Quote "We looked at a very nice c&c 27. Unfortunately there doesn't feel like there is quite enough room to sleep 4 legitimately."

You might like to know that MyBeloved, who'd never set foot in a boat till she was retirement age but had conceived a notion that I (!) needed a boat, jammed me into looking for one to buy. We went to the dealership for the Mirage boats (the 28 would check your boxes). There weren't any (cos they are popular, good cruising boats that people tend to keep), but there were three C&C27s on the hard. MB climbed up the ladder of one of them, looked down the companionway and said with some emphasis "Not in a million years!"

That's because the C&C27 was built and sold to be a RACING boat, which is a different breed of monohull from a CRUISING boat. Coming down the ladder she pointed across the basin to a REAL cruising boat, a 30-footer. The moment she was in the saloon she pronounced with equal emphasis "I LOVE this!" And that's because TrentePieds was DESIGNED to be a CRUiSING boat - a home away from home. As I said: "A CRUISING boat is a different breeda monohull from a RACING boat!". So bear that in mind when you go shopping again!

IMO, 30 feet is the "sweet spot". Any 30-footer will meet your stated requirements EXCEPT those pertaining to the pooch. NO boat is suitable for a big dog. Little ones - okay, but BIG ones?? I wouldn't do that to a dog, sez I who used to keep (and love) Old English Mastiffs. The last bitch I had weighed 220 lbs. Cats work fine, but dogs? Seafaring is a real trial for most dogs. Even 70 pounders of a breed that loves water!

Quote: "These are all listed at $10,000 or less, which makes me nervous"

Why should that make you nervous? A sound hull containing nothing but the essentials (which ain't many) is PRECISELY where you need to start if I read correctly twixt the lines of your opening post. Once you have that, you can add bling to your heart's content and your bank accounts' regret.

Or, alternatively, let the foot-itis take you, and in due course, when you've discovered what really works for you and your family, just walk away from the 10 grand. After all, ten grand is merely the tuition for the first semester of the course of study that lies before you.

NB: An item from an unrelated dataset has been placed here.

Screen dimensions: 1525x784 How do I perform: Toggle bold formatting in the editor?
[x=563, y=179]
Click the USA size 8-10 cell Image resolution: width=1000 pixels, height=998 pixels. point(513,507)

Let me tell you this - others will bear me out - ten grand is the approximate annual cost of owning a modest (very modest) marina-kept 30-footer and keeping her in insurable (and saleable) condition. So if 10 grand is stretching your acquisition budget, perhaps your plan needs to ferment for a few years yet, for in your first year of ownership you need to have TWENTY grand of slack cash available in order to fill your desires painlessly.